Exercise aim:
Set down the part of the protectionism text starting with "Great topic Angela, this" and going on through "a lose-lose situation.", copied word for word.

Page text:

........

Great topic Angela, this is a huge concern for most countries in the world. The problem with protectionist governments is that they are effectively making the industries less efficient by imposing ridiculous barriers in order to boost some local industries. The issue lies in that these industries are no longer efficient in that specific country due to several reasons (e.g. higher purchasing power) and the government is punishing the entire population in order to protect a group. The result of completely isolating an industry is to either increase the prices of products or hire a cheaper labor force, turning the problem to immigration issues and making it a lose-lose situation.
Although it is difficult to prevent governments from isolating some industries, in order to mitigate such retrograde but inherent risks, companies such as SunPower can improve or redesign their processes and products so that they rely less on raw material procurement from other countries.

........

Dataset content:
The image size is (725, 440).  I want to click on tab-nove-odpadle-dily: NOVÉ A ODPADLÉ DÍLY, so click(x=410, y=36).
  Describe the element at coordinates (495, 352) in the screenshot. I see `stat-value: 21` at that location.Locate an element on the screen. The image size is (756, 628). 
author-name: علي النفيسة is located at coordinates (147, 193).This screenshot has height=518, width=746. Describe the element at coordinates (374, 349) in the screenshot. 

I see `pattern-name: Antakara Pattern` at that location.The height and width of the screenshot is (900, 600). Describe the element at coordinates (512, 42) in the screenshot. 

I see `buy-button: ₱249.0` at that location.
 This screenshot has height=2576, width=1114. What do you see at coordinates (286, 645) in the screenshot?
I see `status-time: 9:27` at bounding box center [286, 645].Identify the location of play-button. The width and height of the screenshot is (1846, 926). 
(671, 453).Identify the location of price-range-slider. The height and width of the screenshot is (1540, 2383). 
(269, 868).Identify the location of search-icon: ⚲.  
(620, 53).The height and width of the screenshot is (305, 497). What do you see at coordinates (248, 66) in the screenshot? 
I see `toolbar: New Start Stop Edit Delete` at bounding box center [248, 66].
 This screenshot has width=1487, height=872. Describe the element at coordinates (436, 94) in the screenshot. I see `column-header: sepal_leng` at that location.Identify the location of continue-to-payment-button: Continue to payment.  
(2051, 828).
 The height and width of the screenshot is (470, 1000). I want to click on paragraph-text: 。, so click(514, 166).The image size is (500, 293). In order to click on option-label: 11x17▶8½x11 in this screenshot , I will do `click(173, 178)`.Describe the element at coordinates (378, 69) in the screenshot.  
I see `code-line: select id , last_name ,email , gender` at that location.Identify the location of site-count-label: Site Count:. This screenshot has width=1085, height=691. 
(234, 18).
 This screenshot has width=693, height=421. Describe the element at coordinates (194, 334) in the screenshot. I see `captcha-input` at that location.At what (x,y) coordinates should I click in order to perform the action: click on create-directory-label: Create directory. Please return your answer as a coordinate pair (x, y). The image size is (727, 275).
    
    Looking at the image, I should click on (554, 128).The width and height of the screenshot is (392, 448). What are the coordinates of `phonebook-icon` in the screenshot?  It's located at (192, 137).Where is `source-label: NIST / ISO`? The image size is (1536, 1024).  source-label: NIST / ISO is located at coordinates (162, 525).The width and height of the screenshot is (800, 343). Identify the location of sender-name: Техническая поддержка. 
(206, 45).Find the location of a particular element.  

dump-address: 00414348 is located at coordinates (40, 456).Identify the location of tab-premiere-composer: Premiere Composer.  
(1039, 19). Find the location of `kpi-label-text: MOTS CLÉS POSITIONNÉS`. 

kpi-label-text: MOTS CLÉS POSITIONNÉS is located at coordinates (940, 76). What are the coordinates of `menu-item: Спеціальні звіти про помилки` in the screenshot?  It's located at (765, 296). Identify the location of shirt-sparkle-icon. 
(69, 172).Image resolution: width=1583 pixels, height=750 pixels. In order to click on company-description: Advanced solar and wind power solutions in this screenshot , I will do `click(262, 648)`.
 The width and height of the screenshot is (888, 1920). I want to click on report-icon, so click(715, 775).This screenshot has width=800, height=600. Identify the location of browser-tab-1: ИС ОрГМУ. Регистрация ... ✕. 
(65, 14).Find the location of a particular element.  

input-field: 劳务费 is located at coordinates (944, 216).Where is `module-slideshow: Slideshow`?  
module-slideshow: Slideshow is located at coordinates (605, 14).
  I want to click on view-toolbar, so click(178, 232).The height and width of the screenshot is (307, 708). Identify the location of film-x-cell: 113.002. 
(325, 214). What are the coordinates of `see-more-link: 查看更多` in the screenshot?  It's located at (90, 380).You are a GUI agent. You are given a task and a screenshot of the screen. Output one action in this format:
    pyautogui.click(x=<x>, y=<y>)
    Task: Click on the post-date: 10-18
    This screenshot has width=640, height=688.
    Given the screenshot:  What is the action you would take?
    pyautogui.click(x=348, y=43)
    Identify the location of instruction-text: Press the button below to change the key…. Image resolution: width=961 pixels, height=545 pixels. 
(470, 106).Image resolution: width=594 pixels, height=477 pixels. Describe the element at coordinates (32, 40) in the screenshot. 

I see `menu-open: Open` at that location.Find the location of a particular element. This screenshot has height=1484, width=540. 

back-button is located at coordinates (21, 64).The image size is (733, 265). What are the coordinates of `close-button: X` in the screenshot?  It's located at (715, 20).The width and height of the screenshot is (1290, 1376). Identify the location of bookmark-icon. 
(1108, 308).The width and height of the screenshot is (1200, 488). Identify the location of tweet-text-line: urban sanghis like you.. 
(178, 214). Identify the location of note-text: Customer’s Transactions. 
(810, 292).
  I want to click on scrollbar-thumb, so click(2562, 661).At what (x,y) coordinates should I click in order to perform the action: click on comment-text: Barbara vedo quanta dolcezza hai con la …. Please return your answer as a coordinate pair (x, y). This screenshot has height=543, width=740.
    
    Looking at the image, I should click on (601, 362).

........

Task solution:
Great topic Angela, this is a huge concern for most countries in the world. The problem with protectionist governments is that they are effectively making the industries less efficient by imposing ridiculous barriers in order to boost some local industries. The issue lies in that these industries are no longer efficient in that specific country due to several reasons (e.g. higher purchasing power) and the government is punishing the entire population in order to protect a group. The result of completely isolating an industry is to either increase the prices of products or hire a cheaper labor force, turning the problem to immigration issues and making it a lose-lose situation.